2025

Gender prediction from handwritten digits: Comparison and analysis of deep learning approaches

Author
SEYİT MEHMET ÇİFTCİ
University
SELÇUK UNIVERSITY
Year
2025

Abstract

For a long time, the digitization and storage of information in various fields has become increasingly important. In particular, there is a significant demand for the conversion of printed, handwritten or image data into an editable format.

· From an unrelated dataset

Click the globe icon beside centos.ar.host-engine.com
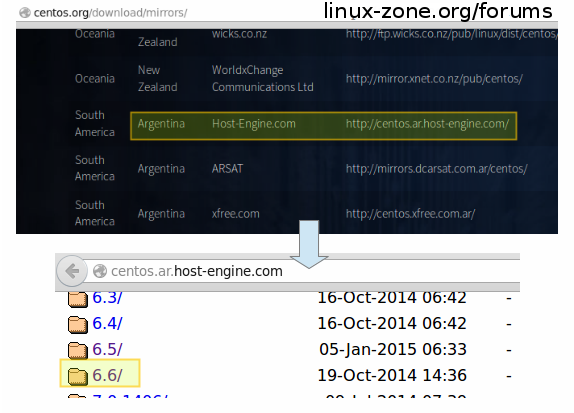This screenshot has width=574, height=413. click(x=100, y=271)
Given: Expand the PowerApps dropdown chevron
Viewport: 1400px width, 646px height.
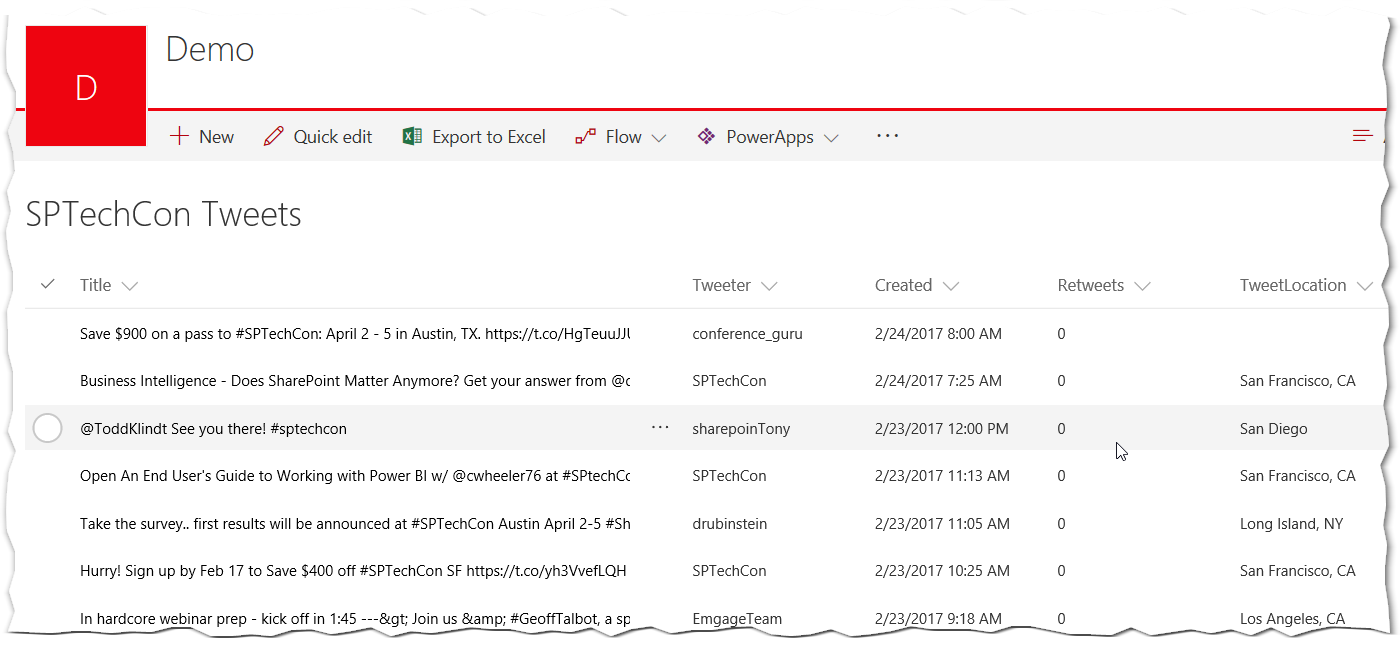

Various issues arise both in the digitization process and in the recognition of such information. For researchers, this area is very attractive. There are various technological approaches to extract and store textual data from image files. Optical Character Recognizer (OCR), a widely recognized technology, converts text from scanned documents or images into digital text that can be edited and used for storage. However, character features, lack of whitespace, axis shifts in text, and especially handwritten ones, pose various problems and challenges as a result of the image quality in scanned documents. The use of artificial intelligence-based techniques has improved the accuracy of character recognition. Among these techniques, Convolutional Neural Networks (CNNs) are preferred for computer vision problems. In this study, handwritten digits were collected from students in the Turkish National Education System and the data were appropriately labeled. The dataset aims to identify students' handwriting and gender. Five different well-known CNN models (Customized CNN, Resnet-50, InceptionV3, Vgg16, Vgg19) were used. The results obtained from these models are compared.